-- Data listing --
━━━━━━━━━━━━━━━━

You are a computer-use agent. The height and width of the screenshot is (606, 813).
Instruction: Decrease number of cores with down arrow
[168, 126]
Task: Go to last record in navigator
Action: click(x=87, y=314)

━━━━━━━━━━━━━━━━

-- Try it --
Print the material once more, exactly.

-- Solution to the exercise --
You are a computer-use agent. The height and width of the screenshot is (606, 813).
Instruction: Decrease number of cores with down arrow
[168, 126]
Task: Go to last record in navigator
Action: click(x=87, y=314)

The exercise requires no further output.